Ken Kesey
participated in a CIA program known as Project MKUltra. The project experimented
with various drugs and techniques on human subjects to expand methods of
interrogation and torture. Kesey worked as an orderly at a mental hospital where
some MKUltra tests took place. He volunteered to partake and personally
recorded his experiences, expressing a fondness for LSD. No, this is not an InfoWars article. Gross.
Kesey’s
role at the mental institution helped him hit a sweet spot in his writing of One Flew Over the Cuckoo’s Nest*. By
working the night shift at the hospital, he could observe patients from the
institution’s perspective. Alternatively, his involvement in experiments (with
questionable legality and ethics) allowed him to see from the patient’s side.

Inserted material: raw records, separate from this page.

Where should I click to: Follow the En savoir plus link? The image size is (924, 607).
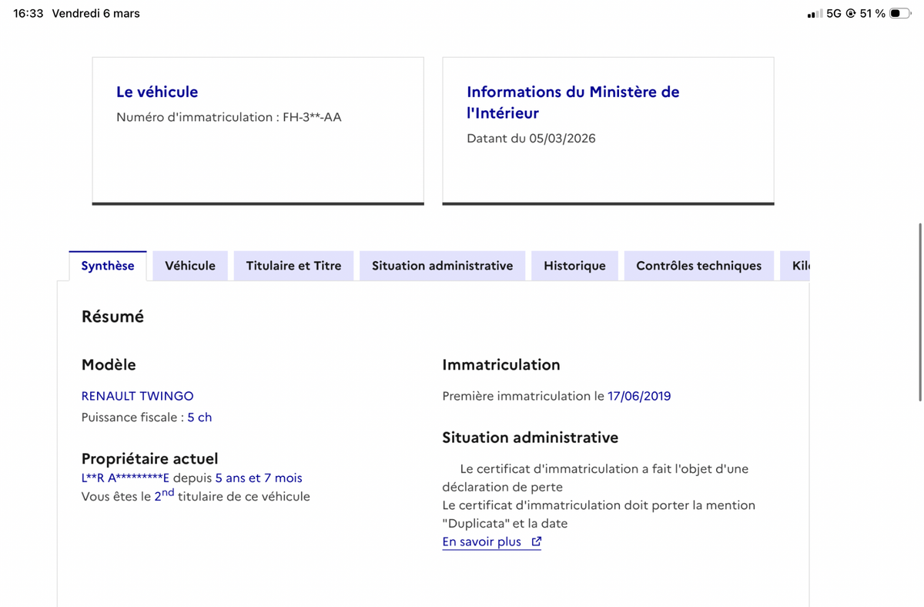tap(482, 542)
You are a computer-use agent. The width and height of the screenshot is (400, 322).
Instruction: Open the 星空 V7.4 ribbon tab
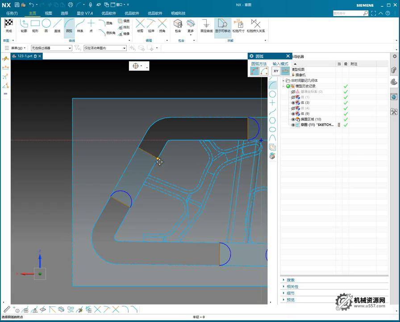[85, 13]
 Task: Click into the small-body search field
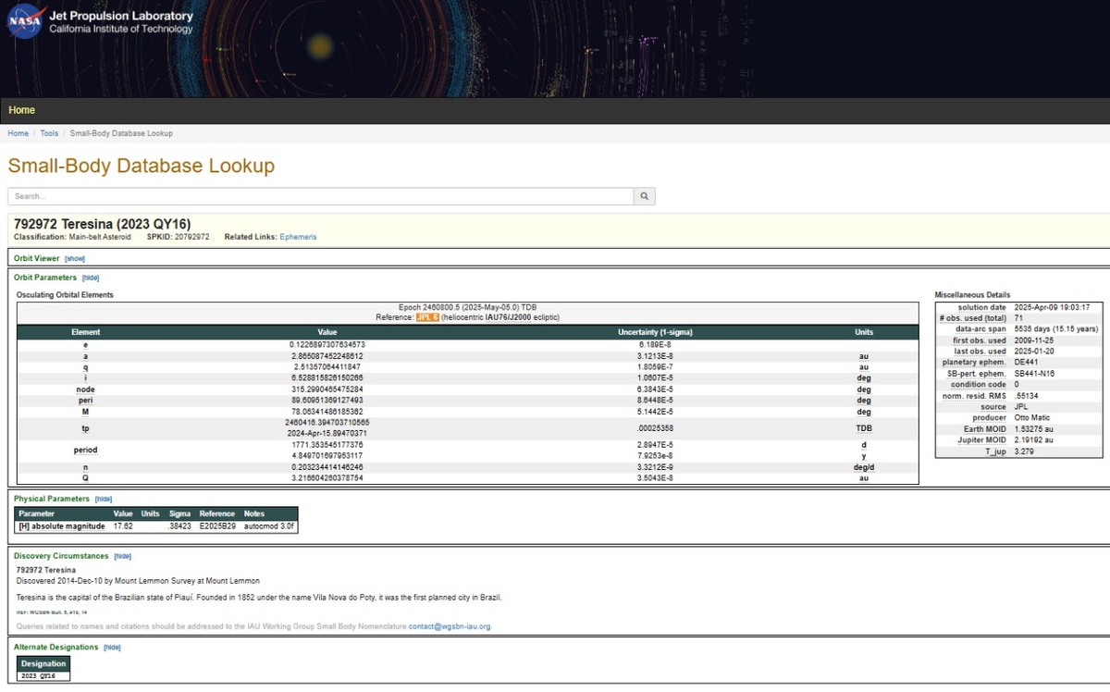pyautogui.click(x=320, y=196)
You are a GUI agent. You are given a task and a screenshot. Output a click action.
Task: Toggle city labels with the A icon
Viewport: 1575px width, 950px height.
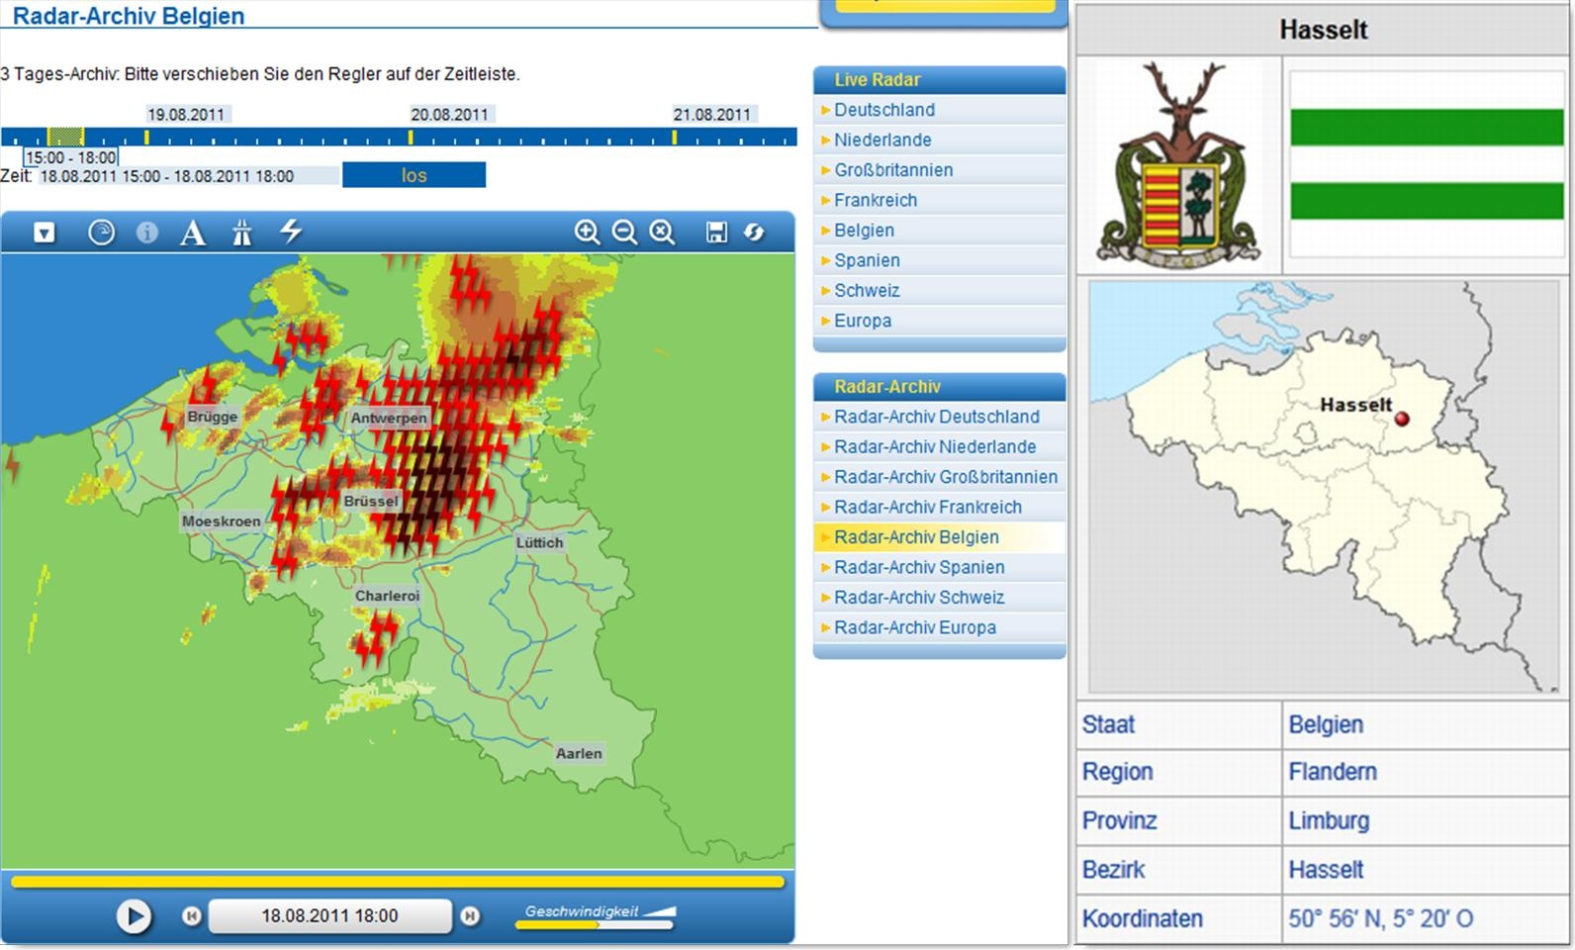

The line between “sane” and “insane” blurs when you realize firsthand that
larger forces are at play, designed to manipulate. You are a pawn in their big
game.
Checkmate! Kesey
isn’t anyone’s bitch. After reading about him in The Electric Kool-Aid Acid Test, I’m
impressed with his ability to be in
all the craziness but also above all
the craziness. He’s a participant but also seemingly omniscient. I mean, the
guy elected to try electroshock therapy on himself so that he could accurately
write about the experience in Cuckoo.
And, in my
opinion, he nails it. Kesey’s vivid characters are no accident. Our narrator is
“Chief” Bromden, a schizophrenic half-Native American. He and the rest of the
ward are greatly affected when a new, raucous man, Randal McMurphy, is
committed to the hospital. McMurphy is not mentally ill in the conventional
sense—he uses insanity as a means to avoid his sentence at a prison work farm. Gradually,
he brings clarity to the other patients who had formerly subserviently yielded
to every order from above. The head nurse, Nurse Ratched, is not pleased with
the patients’ newfound gall, and she and McMurphy butt heads in big ways.
Kesey is
the ultimate real-life anti-conformist, so it’s fitting that he’d write a novel
that addresses the oppressive powers of institutions—specifically
government-sanctioned ones. Ironically, One
Flew Over the Cuckoo’s Nest is one of many novels often found on banned-books lists. Nothing like trying to stifle a book
about the cruelty of stifling an individual’s agency.
Mental
health services in our country are still inadequate, but they’re not as
barbaric as they were during the time of Kesey’s writing. Of course, the
hospital in the book is symbolic of other domineering authorities that Kesey
railed against; however, there is also a literal denunciation of mental health
procedures within the novel, particularly electroshock therapy.
While
Kesey’s novel receives largely positive reception, there are some complaints
about the text’s overt racism (the orderlies’ race is ridiculed and the N-word
is used) and underlying sexism (McMurphy fights “the matriarchy” aka a woman
nurse and generally women are depicted as conniving to emasculate the men
around them). McMurphy’s questionable character certainly warrants discussion,
but it doesn’t make Cuckoo a *bad
book* unworthy of reading. As I mention in my review of The Awakening, characters are
complex and imperfect, which is exactly what makes them interesting, McMurphy
is a sexist, racist pig, so he speaks and acts like a sexist, racist, pig. That
doesn’t mean that his crusade against conformity should be ignored. His
character flaws and insecurities add to the intricacy of the discussion.
Equipped
with the knowledge of Kesey’s background that contributed to the unique
perspective in One Flew Over the
Cuckoo’s Nest, I give the novel 4 out of 5 camel humps. In the
future, I would love to compare his work to Girl Interrupted, which is a more contemporary display of the problems that
continue to plague mental health diagnoses and treatment.
*Kesey, Ken. One Flew
Over the Cuckoo’s Nest. New York, The Viking Press, Inc., 1962. Print.